The Archdiocese of Miami (, , ) is a particular church of the Catholic Church in the United States of America. Its ecclesiastical territory consists of Broward, Miami-Dade and Monroe counties in the U.S. state of Florida. The archdiocese is the metropolitan see for the Ecclesiastical Province of Miami, which covers Florida. The archbishop is Thomas Wenski. As archbishop, he also serves as pastor of the Cathedral of Saint Mary, the mother church of the archdiocese. Also serving are 258 priests, 133 permanent deacons, 41 religious brothers and 204 religious sisters who are members of various religious institutes. These priests, deacons and persons religious serve a Catholic population in South Florida of 475,774 in 109 parishes and missions.

Because of the vast number of immigrants, Mass is offered in at least a dozen languages in parishes throughout the archdiocese. Educational institutions consist of two schools for the disabled, 60 elementary/middle schools, 13 high schools, two universities, and two seminaries. Radio, print, and television media outlets owned and operated by the archdiocese supplement teaching, communication, and ministries.
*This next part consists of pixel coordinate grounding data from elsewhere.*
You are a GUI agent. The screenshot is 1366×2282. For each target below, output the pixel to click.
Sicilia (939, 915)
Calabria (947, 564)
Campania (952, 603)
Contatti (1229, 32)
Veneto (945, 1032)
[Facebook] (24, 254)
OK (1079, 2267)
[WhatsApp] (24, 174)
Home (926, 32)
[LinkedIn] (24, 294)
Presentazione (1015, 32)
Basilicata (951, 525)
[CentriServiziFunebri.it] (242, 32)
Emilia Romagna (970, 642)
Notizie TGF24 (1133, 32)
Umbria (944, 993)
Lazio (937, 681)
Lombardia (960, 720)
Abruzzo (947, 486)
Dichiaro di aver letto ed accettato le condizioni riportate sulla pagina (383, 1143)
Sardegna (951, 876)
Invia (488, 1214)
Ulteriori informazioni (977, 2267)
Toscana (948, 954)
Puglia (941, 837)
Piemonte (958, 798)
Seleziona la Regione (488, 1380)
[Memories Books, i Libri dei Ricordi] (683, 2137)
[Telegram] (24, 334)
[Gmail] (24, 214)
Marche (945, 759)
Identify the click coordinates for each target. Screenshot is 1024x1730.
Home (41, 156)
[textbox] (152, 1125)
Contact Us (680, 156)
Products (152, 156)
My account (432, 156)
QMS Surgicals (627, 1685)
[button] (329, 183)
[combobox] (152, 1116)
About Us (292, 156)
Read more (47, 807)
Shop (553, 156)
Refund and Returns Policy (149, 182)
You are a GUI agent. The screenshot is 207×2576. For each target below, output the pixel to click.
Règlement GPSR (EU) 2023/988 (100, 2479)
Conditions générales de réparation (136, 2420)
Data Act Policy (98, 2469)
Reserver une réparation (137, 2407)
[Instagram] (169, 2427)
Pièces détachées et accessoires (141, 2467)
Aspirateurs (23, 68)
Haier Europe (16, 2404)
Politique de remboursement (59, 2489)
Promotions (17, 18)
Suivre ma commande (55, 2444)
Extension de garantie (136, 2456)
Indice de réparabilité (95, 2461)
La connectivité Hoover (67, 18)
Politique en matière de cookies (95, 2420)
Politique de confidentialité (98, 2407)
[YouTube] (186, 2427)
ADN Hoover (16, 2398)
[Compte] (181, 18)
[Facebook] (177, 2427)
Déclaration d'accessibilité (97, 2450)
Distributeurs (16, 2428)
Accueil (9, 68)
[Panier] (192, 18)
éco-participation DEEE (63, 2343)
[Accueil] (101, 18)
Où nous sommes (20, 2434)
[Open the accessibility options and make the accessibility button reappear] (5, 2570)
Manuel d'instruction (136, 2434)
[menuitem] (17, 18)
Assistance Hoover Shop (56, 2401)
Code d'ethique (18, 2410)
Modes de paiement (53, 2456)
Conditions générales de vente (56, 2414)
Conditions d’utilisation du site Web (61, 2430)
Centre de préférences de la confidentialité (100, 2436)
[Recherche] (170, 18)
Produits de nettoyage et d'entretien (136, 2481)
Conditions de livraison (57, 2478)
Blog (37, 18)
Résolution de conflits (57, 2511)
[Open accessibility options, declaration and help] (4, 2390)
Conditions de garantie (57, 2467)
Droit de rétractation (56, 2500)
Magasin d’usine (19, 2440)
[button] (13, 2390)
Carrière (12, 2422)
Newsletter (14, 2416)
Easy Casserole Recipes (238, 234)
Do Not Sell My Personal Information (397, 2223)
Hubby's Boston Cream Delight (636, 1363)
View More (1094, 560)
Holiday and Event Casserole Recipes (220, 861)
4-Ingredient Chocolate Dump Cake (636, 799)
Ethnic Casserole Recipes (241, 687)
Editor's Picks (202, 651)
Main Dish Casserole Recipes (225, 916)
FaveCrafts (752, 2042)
Several social service organizations are operated by the archdiocese which include two hospitals, nine health care centers, three homes for the aged, and two cemeteries. Charities include homeless shelters, legal services for the poor, an HIV/AIDS ministry, and the Missionaries of Charity and Society of Saint Vincent de Paul ministries to the poor. Catholic Charities of the Archdiocese of Miami is a separate non-profit organization operated by the archdiocese. It claims to be the largest non-governmental provider of social services to the needy in South Florida.

History 
Before 1952, the entire State of Florida was under the jurisdiction of one diocese, the Roman Catholic Diocese of Saint Augustine. In the 1950s and early 1960s, Saint Augustine bishop Joseph Patrick Hurley purchased land throughout South Florida in anticipation of a future population boom. Today, these once remote areas are thriving cities. Dozens of Catholic churches, schools and cemeteries built on the land purchased by Hurley dot these areas.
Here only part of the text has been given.